The NHHS Symphony Band has a long tradition, beginning in the 1950s with James Caruso, Warren Mercer, David Matthews, and currently Len Lavelle. The Symphony Band has also maintained the longest-running series of commissioned works of any high school band in the United States, beginning in 1965 with Philip Catelinet's Fantasy Mother Hubbard. Other commissioned works for the Symphony Band have been written by Mr. Don Gillis, Mr. Edward Madden, Mr. Robert Jager, Mr. Jerry Bilik, Mr. Rex Mitchell, Mr. Vaclav Nelhybel, Dr. Paul Whear, Mr. Norman Dello Joio, and Dr. Joseph Willcox Jenkins. Guest conductors through the years have included, Dr. William Revelli, Dr. Richard Strange, Dr.James Neilson, Dr. James Dunlop (PSU), Mr. Vaclav Nelhybel and in March 1973, Arthur Fiedler, Director of the Boston Pops Orchestra. ( References: MENC Music Educators National Conference January 19–22, 1973, Boston North Hills Symphony Band Bio Sheet, and.)
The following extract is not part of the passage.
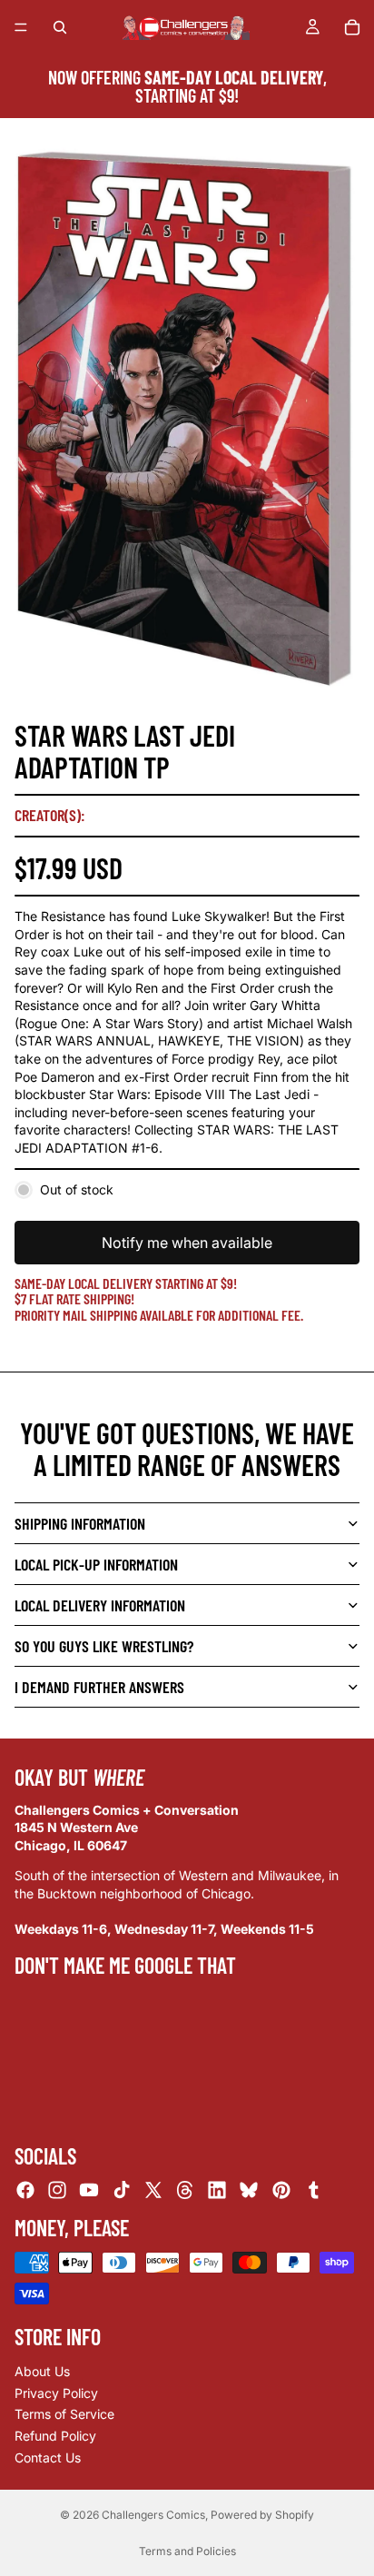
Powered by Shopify (262, 2515)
The NHHS Symphony Band was awarded the first Sudler Flag of Honor by the John Philip Sousa Foundation in 1983. The NHHS Symphony Band has won the highest honors in its section at the Carnegie Awards Festival sponsored by Carnegie Mellon University. It has performed at the Pennsylvania Music Educators Association State Convention 1965, 1971, 1995, 1998, 2014, and 2016; the Mid-West National Band Clinic, Chicago, Illinois, 1966, 1970, 1983, and 1987; the Mid-East Instrumental Clinic, Pittsburgh, Pennsylvania, 1967; the Music Educators National Convention in 1973, 1997, 2015 and 2017.
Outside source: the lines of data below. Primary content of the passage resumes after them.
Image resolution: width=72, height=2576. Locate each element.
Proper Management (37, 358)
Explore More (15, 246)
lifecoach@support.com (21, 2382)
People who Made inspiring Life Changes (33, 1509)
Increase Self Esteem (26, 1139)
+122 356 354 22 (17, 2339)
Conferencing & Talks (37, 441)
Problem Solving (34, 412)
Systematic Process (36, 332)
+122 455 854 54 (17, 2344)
In more recent years, the band played at the John F. Kennedy Center for the Performing Arts. Their Wind Ensemble was the second opening act following the Arlington MA Honors Orchestra, for the 2024 Harmonic Convergence Concert (with the Choirs of America) playing at Carnegie Hall in New York City. They played; "Hungarian March" from La Damnation de Faust, Op. 24, by Hector Berlioz, Down a County Lane, by Aaron Copland, Fallingwater at Twilight(world premiere), by James M. David, and "Christus, der uns Selig Macht" from Symphony No. 4, by David Maslanka.

==Popular culture==
The movie Warrior (2011 film), starring Tom Hardy and Joel Edgerton, was filmed on location at North Hills High School.

== Athletics ==
The North Hills Indians football team is now involved in WPIAL Class AAAAA (5-A) football. The largest statewide classification is (6-A).
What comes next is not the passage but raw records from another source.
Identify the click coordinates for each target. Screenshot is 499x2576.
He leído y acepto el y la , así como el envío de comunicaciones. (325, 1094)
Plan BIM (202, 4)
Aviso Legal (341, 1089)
- Team National Championships

Football: 1987 USA Today National Champions (prior to PA state playoff creation)

- Team State Championships

Football: 1993 victory over Central Bucks West 15-14 (AAAA).

Football: 1982 WPIAL Championship AAAA

==Rivalries==

North Hills has several rivalries with other local school districts. The most notable rivalry is with the North Allegheny Tigers. Two notable postseason rivalries in football are with the Upper St. Clair Panthers and the Penn-Trafford Warriors. Another minor rivalry that has died down is with the namesake Penn Hills Indians.

==Lip dub==
In 2014, North Hills High School saw viral success with their lip dub of Avicii's song "Wake me up." Nick Ross, the director of the lip dub, was featured on Fox News for a live interview in 2014 and since then has been featured on local news stations such as KDKA-TV. As of April 2020 the video had nearly 500,000 views on YouTube.